Дело было, кажется, в последний год войны. Однажды Нинки не стало в Байдановке. Ее забрал к себе кто-то из городской родни. Говорили, будто взяли ее на время — нянчить ребенка. Никто особенно не заметил Нинкиного исчезновения. Нет — и ладно, одной оборванной и косматой девчонкой меньше будет в деревне. А у меня заботы отпали догонять ее на улице и отбирать наши ложки и кружки.

Но зато Нинкино возвращение из города заметили все, а для меня оно оказалось роковым. Нет, это была не Нинка! Появилась сказочная фея, русалочка из бабушкиных сказок. Подрезанные коротко волосы посветлели, лицо чистенькое и розовощекое, как у куклы из букваря. Платьице — из темно-синего легкого материала с белыми горошинами, с короткими рукавчиками, с кружевной оторочкой по вороту. Сандалии походили на Золушкины башмачки.

В нашем дворе она появилась, когда я загнал колхозных свиней в свинарник и, звякая молотком о маленькую наковальню, начал делать из медной монеты колечко для старшей сестренки.
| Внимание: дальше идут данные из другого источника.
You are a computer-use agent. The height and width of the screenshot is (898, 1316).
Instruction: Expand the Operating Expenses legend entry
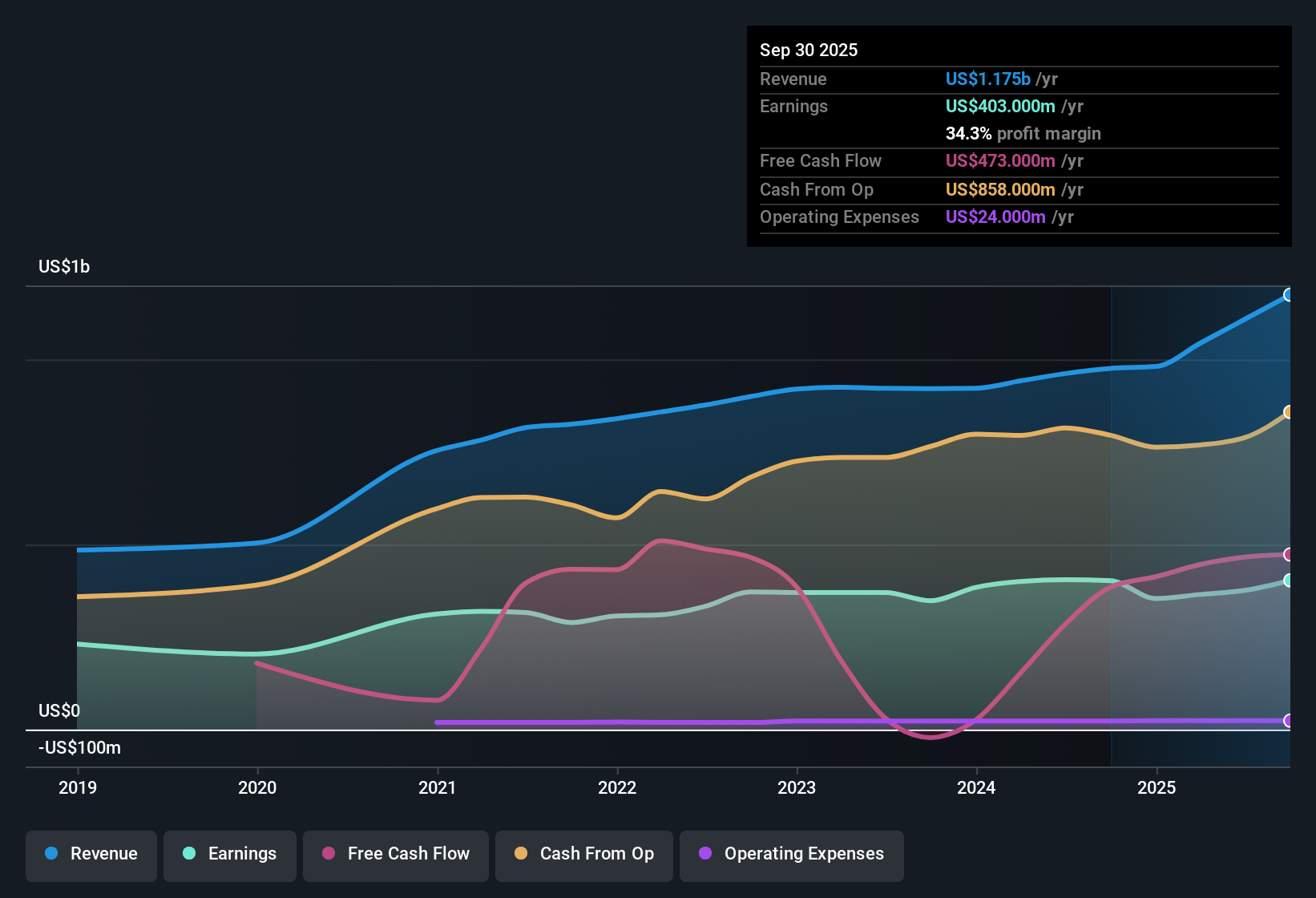[791, 854]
В то время было какое-то поветрие на самодельные кольца; их делали парни, подростки и пацаны. Когда я поднял глаза, почувствовал, что кто-то подошел, — со мной произошло непонятное. Я сразу же догадался: это, конечно, Нинка. Но не та, которую лупцевал и не любил, а совсем другая — из сна, из сказки. И голос ее звенел чисто, чище звонка школьного, и глаза у Нинки стали ясные и вопросительно смотрящие прямо в душу. Она поздоровалась, чего раньше не бывало между нами, сделала этакую легкую присядочку на одну ножку, а второй сандалькой чуть чиркнула по земле.